And given these noisy latency, what the model is predicting is the noise component of that. And actually, it's predicting the noise component scaled by sigma. So if we wanted to see what the original image looks like, we could say, well, the de-noise latency is going to be the current noisy latency minus sigma times the model prediction, right?
And so when we de-noising, we're not going to go straight to that upward prediction, we're going to just remove a little bit of the noise at a time. But it might be useful to visualize what that final prediction looks like. So that's what we're doing here, making a folder to store some images, preparing our text scheduler and input.
And then we're going to do this loop. But now we're going to get the model prediction. And instead of just updating our latency by one step, we're also going to store an image, right, and decoding these two images, an image of the predicted completely de-noised, like original sample. So that's this predicted original sample here.
You could also calculate this yourself. Latency zero is equal to the current latency minus sigma times the noise prediction. All right, so those two should work equivalently. But this loop is going to run, and it's going to save those images to the steps folder, which we can then visualize.
And so once this finishes, in a second or two, on the left, we're going to see the kind of noisy input to the model at each stage. And on the right, we're going to see the noisy input minus the noise prediction, right, so the de-noised version. And so we'll just give it a second or two to run.
It's taking it a little bit longer because it's decoding those images each time, saving them. But once this finishes, we should have a nice little preview video. Okay, here we go. So this is the noisy latent. And if we take the model's noise prediction and subtract it from that, we get this very blurry output.
And so you'll see as we play this -- oh, I've left some modifications in from last time, sorry. When you see this guidance scale, we'll be back at I think it was eight. In the next section, we'll talk about classifier-free guidance. And so I've been modifying that example. My bad.
I might cut this out of the video. We'll see. So I've got to wait a few seconds again for that to generate. And I'll do so as patiently as I can. Okay, so here we go again, the noisy input, the predicted de-noised version. And you can see at the start, it's very blurry.
But over time, it gradually converges on our final output. And you'll notice that on the left, these are the latents as they are each step. They don't change particularly drastically a little bit at a time. But at the start, when the model doesn't have much to go on, its predictions do change quite a bit at each step, right?
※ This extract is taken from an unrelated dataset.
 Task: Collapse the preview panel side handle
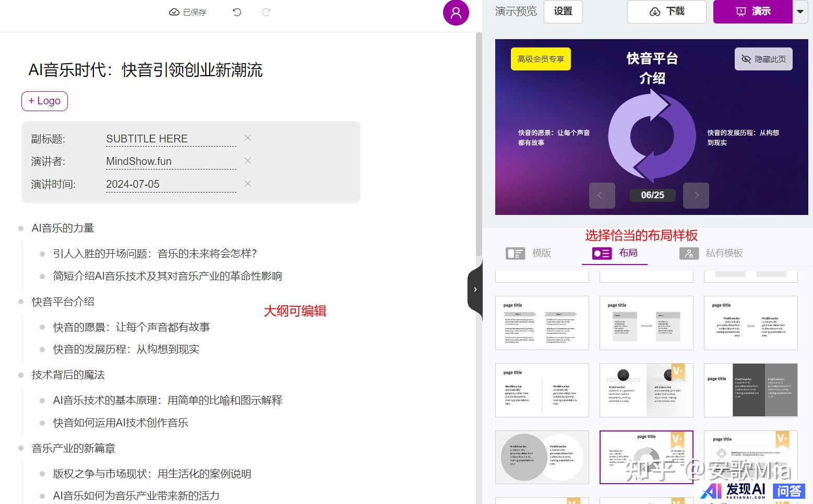point(475,289)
It's much less well-defined. And then as we go forward in time, it gets more and more refined, better and better predictions. And so it's got a more accurate estimation of the noise to remove. And we remove that noise gradually until we finally get our output. Quite fun to visualize the process.
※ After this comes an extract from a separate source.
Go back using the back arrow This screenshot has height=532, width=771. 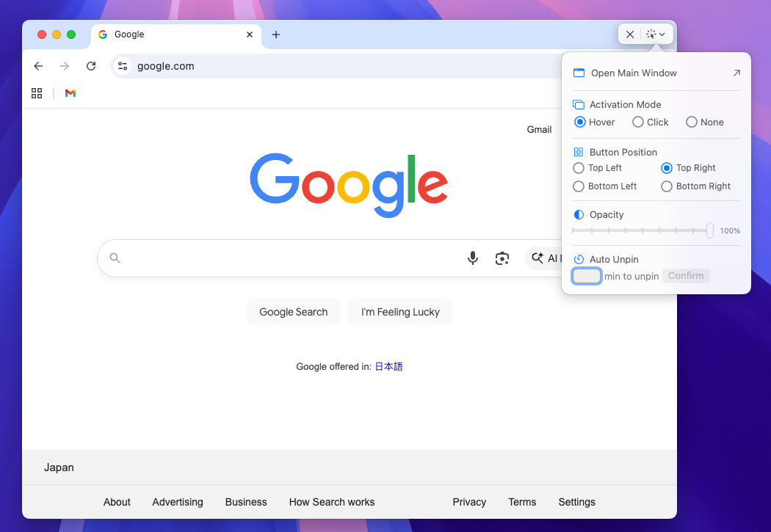click(x=38, y=66)
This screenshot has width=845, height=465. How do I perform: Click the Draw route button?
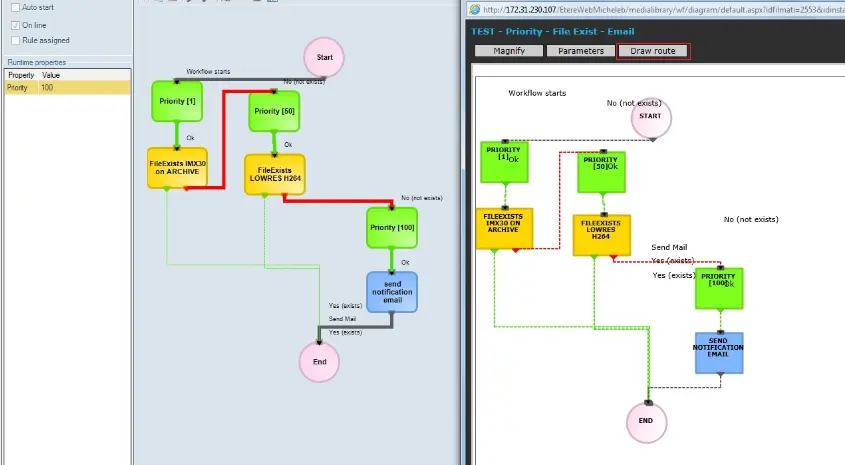(x=652, y=50)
And hopefully that helps you understand why we don't just make one prediction and do it in one step, right? Because we get this very blurry mess. But instead, we do this kind of iterative sampling there, which we'll talk about very shortly. Before then, though, the final thing I should mention, classifier-free guidance.
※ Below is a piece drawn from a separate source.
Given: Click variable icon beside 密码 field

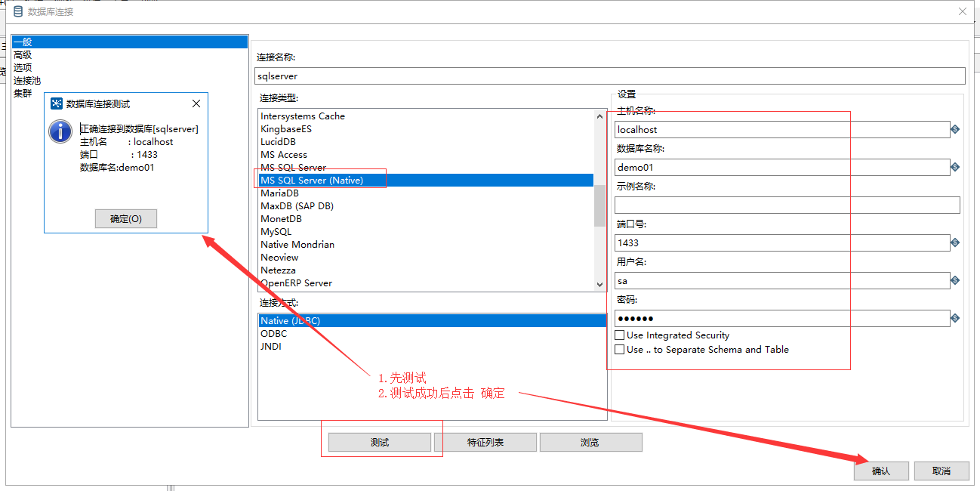Looking at the screenshot, I should point(956,318).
What is that? Well, like you saw when I accidentally generated the version with a much lower guidance scale, the way classifier-free guidance works is that in all of these loops, we haven't actually been passing one set of noisy latents through the model. We've been passing two identical versions. And as our text embeddings, we've not just been passing the embeddings of our prompts, right?
These ones here, we've been concatenating them with some unconditional embeddings as well. And what the unconditional embeddings are is just a blank prompt, right? No text whatsoever. So just all padding passing that through. So when we get our predictions here, we've given in two sets of latents and two sets of text embeddings, we're going to get out two predictions for the noise.
So we splitting that apart, one prediction for the unconditional, like no prompt version, and one for the prediction based on the prompt. And so what we can do now is we can say, well, my final prediction is going to be the unconditional version plus the guidance scale times the difference, right?
So if you think about it, if I predict without the noise, I'm predicting here. If I predict with the noise, sorry, with the text encoding, with the prompt, I get this prediction instead. And I'd like to move more in that direction. I'd like to push it even further towards the prompt version and beyond.
So this guidance scale can be larger than one, to push it even more in that direction. And this, it turns out, is kind of key for getting it to follow the prompt nicely. And I think it was first brought up in the glide paper. AI Coffee Break on YouTube has a great video on that.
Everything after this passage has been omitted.